- PROBLEM -
Down to the last line, output the records below exactly.

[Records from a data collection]
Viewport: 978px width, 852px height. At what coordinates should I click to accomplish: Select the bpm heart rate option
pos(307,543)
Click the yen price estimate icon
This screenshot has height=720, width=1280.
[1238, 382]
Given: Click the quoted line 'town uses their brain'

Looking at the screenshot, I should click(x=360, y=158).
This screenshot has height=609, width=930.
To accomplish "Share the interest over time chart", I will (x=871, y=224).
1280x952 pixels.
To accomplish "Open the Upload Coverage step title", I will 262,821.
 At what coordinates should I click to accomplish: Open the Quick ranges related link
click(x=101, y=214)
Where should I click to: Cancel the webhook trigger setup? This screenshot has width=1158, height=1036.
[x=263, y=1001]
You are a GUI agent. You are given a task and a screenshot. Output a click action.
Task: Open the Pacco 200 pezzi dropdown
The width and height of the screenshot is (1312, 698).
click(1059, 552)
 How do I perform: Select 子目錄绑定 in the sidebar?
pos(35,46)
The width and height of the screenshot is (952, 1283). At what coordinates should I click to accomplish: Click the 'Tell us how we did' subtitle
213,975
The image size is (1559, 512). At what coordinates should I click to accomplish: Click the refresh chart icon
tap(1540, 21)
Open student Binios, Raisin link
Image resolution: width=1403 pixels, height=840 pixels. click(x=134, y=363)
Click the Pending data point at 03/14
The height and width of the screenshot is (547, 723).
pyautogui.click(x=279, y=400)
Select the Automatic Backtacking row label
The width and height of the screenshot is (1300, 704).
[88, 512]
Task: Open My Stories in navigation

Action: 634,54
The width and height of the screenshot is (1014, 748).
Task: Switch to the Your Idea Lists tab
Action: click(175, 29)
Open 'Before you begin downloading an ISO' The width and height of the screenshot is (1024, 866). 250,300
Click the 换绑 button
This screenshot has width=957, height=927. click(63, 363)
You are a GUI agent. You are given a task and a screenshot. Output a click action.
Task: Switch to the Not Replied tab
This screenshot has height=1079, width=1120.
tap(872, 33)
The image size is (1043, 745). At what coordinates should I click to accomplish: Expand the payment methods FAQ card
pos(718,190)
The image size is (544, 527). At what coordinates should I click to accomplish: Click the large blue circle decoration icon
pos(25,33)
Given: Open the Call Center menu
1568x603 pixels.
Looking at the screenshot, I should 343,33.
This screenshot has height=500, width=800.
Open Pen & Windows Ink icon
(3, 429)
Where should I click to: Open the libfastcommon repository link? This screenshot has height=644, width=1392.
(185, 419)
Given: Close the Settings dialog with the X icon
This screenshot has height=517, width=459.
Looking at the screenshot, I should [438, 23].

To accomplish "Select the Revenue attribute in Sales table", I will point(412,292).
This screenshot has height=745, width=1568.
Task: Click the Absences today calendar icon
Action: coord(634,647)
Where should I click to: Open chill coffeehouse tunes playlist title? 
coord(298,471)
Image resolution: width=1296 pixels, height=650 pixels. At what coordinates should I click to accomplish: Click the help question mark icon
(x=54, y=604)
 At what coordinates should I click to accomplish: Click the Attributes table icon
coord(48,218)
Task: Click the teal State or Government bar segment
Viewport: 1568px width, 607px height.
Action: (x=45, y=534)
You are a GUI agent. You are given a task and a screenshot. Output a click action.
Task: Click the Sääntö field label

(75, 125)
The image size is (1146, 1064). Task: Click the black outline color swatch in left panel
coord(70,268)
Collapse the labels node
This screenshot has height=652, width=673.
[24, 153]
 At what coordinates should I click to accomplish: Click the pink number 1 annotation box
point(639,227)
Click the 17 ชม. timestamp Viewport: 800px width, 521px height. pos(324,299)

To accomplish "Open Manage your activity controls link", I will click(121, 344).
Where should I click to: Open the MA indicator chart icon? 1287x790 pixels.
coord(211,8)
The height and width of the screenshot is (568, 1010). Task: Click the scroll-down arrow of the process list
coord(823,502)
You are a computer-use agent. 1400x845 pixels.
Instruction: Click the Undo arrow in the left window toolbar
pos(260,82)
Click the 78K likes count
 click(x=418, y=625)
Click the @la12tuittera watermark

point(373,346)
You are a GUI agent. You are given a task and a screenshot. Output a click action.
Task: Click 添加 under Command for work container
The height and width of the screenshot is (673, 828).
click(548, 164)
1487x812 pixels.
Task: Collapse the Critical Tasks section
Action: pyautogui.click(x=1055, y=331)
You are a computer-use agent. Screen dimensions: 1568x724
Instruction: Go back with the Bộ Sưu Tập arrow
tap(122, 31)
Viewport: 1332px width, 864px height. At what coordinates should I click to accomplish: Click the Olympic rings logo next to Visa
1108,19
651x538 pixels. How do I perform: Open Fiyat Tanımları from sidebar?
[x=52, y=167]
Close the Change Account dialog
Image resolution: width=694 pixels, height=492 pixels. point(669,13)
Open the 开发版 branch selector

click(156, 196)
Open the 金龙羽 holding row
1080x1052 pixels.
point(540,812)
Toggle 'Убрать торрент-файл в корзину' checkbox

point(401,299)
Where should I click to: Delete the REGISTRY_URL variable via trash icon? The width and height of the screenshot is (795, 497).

- THE COMPLETED TASK -
Viewport: 978px width, 852px height. At what coordinates should I click to accomplish: Select the bpm heart rate option
pos(307,543)
Click the yen price estimate icon
This screenshot has height=720, width=1280.
[1238, 382]
Given: Click the quoted line 'town uses their brain'

Looking at the screenshot, I should click(x=360, y=158).
This screenshot has height=609, width=930.
To accomplish "Share the interest over time chart", I will (x=871, y=224).
1280x952 pixels.
To accomplish "Open the Upload Coverage step title", I will 262,821.
 At what coordinates should I click to accomplish: Open the Quick ranges related link
click(x=101, y=214)
Where should I click to: Cancel the webhook trigger setup? This screenshot has width=1158, height=1036.
[x=263, y=1001]
You are a GUI agent. You are given a task and a screenshot. Output a click action.
Task: Open the Pacco 200 pezzi dropdown
The width and height of the screenshot is (1312, 698).
click(1059, 552)
 How do I perform: Select 子目錄绑定 in the sidebar?
pos(35,46)
The width and height of the screenshot is (952, 1283). At what coordinates should I click to accomplish: Click the 'Tell us how we did' subtitle
213,975
The image size is (1559, 512). At what coordinates should I click to accomplish: Click the refresh chart icon
tap(1540, 21)
Open student Binios, Raisin link
Image resolution: width=1403 pixels, height=840 pixels. click(x=134, y=363)
Click the Pending data point at 03/14
The height and width of the screenshot is (547, 723).
pyautogui.click(x=279, y=400)
Select the Automatic Backtacking row label
The width and height of the screenshot is (1300, 704).
[88, 512]
Task: Open My Stories in navigation

Action: 634,54
The width and height of the screenshot is (1014, 748).
Task: Switch to the Your Idea Lists tab
Action: click(175, 29)
Open 'Before you begin downloading an ISO' The width and height of the screenshot is (1024, 866). 250,300
Click the 换绑 button
This screenshot has width=957, height=927. click(63, 363)
You are a GUI agent. You are given a task and a screenshot. Output a click action.
Task: Switch to the Not Replied tab
This screenshot has height=1079, width=1120.
tap(872, 33)
The image size is (1043, 745). At what coordinates should I click to accomplish: Expand the payment methods FAQ card
pos(718,190)
The image size is (544, 527). At what coordinates should I click to accomplish: Click the large blue circle decoration icon
pos(25,33)
Given: Open the Call Center menu
1568x603 pixels.
Looking at the screenshot, I should 343,33.
This screenshot has height=500, width=800.
Open Pen & Windows Ink icon
(3, 429)
Where should I click to: Open the libfastcommon repository link? This screenshot has height=644, width=1392.
(185, 419)
Given: Close the Settings dialog with the X icon
This screenshot has height=517, width=459.
Looking at the screenshot, I should [438, 23].

To accomplish "Select the Revenue attribute in Sales table", I will point(412,292).
This screenshot has height=745, width=1568.
Task: Click the Absences today calendar icon
Action: coord(634,647)
Where should I click to: Open chill coffeehouse tunes playlist title? 
coord(298,471)
Image resolution: width=1296 pixels, height=650 pixels. At what coordinates should I click to accomplish: Click the help question mark icon
(x=54, y=604)
 At what coordinates should I click to accomplish: Click the Attributes table icon
coord(48,218)
Task: Click the teal State or Government bar segment
Viewport: 1568px width, 607px height.
Action: (x=45, y=534)
You are a GUI agent. You are given a task and a screenshot. Output a click action.
Task: Click the Sääntö field label

(75, 125)
The image size is (1146, 1064). Task: Click the black outline color swatch in left panel
coord(70,268)
Collapse the labels node
This screenshot has height=652, width=673.
[24, 153]
 At what coordinates should I click to accomplish: Click the pink number 1 annotation box
point(639,227)
Click the 17 ชม. timestamp Viewport: 800px width, 521px height. pos(324,299)

To accomplish "Open Manage your activity controls link", I will click(121, 344).
Where should I click to: Open the MA indicator chart icon? 1287x790 pixels.
coord(211,8)
The height and width of the screenshot is (568, 1010). Task: Click the scroll-down arrow of the process list
coord(823,502)
You are a computer-use agent. 1400x845 pixels.
Instruction: Click the Undo arrow in the left window toolbar
pos(260,82)
Click the 78K likes count
 click(x=418, y=625)
Click the @la12tuittera watermark

point(373,346)
You are a GUI agent. You are given a task and a screenshot. Output a click action.
Task: Click 添加 under Command for work container
The height and width of the screenshot is (673, 828).
click(548, 164)
1487x812 pixels.
Task: Collapse the Critical Tasks section
Action: pyautogui.click(x=1055, y=331)
You are a computer-use agent. Screen dimensions: 1568x724
Instruction: Go back with the Bộ Sưu Tập arrow
tap(122, 31)
Viewport: 1332px width, 864px height. At what coordinates should I click to accomplish: Click the Olympic rings logo next to Visa
1108,19
651x538 pixels. How do I perform: Open Fiyat Tanımları from sidebar?
[x=52, y=167]
Close the Change Account dialog
Image resolution: width=694 pixels, height=492 pixels. point(669,13)
Open the 开发版 branch selector

click(156, 196)
Open the 金龙羽 holding row
1080x1052 pixels.
point(540,812)
Toggle 'Убрать торрент-файл в корзину' checkbox

point(401,299)
Where should I click to: Delete the REGISTRY_URL variable via trash icon? The width and height of the screenshot is (795, 497).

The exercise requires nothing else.